I would not want to be the person tasked with creating a documentary about one of the world’s most inspiring people currently alive.  Luckily I wasn’t and Davis Guggenheim (An Inconvenient Truth) has brought He Named Me Malala to our screens.

This life affirming documentary opens with the tale from which her name originates; about Malala who rallied the Pakistani troops against the British in the Battle of Maiwand.  The retelling of which is beautifully done through painted animation that emphasise the national folk hero’s voice with sparks of light.  The rest of the film plays with this strong theme of voice and speaking up through news images and intimate family interviews.

The ‘he’, in the title, is her father Ziauddin Yousafzai, who struggled with stammering from an early age.  His ability to be strong of voice came when he was speaking passionately about his beliefs.  The film asks us and him whether he as her father, as an activist and as a public speaker drove her into the line fire.  Whether naming her the way he did and inspiring her to speak up drove her into danger.

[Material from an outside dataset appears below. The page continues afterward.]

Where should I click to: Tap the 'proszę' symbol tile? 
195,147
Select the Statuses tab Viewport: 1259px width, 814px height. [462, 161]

The title is a strange twist on the name of her book that inspired the film, but by no means does it indicate a watering down of her centre stage in the story.  In one way the story is about her extraordinary work as a public figure while also concentrating on her ordinary life and her ordinary family.  The film does well to capture the conflicting worlds of someone who is young but has a wide understanding of the world due to the circumstances they were brought up.  Malala shows incredible wisdom about why it is her mom has a harder time adapting to life in Birmingham and in her response to Guggenheim trying to unravel her feelings towards the Taliban, who shot her for saying girls should go to school.

It can be argued that the film drops into hagiography but with focus on such an exhilarating and uplifting story and woman, or girl even, it is understandable.  This girl earned the nobel peace prize while studying for her GCSEs, she’s barely had chance to do anything wrong so that balance would be hard to draw, so the film chooses to make you feel the true remarkable nature of her character.  Occasionally the subject matter demands nothing but hero worship.


Verdict:  Remarkable girl with a fascinating story that demands a hagiography to remind us what it is that makes Malala important.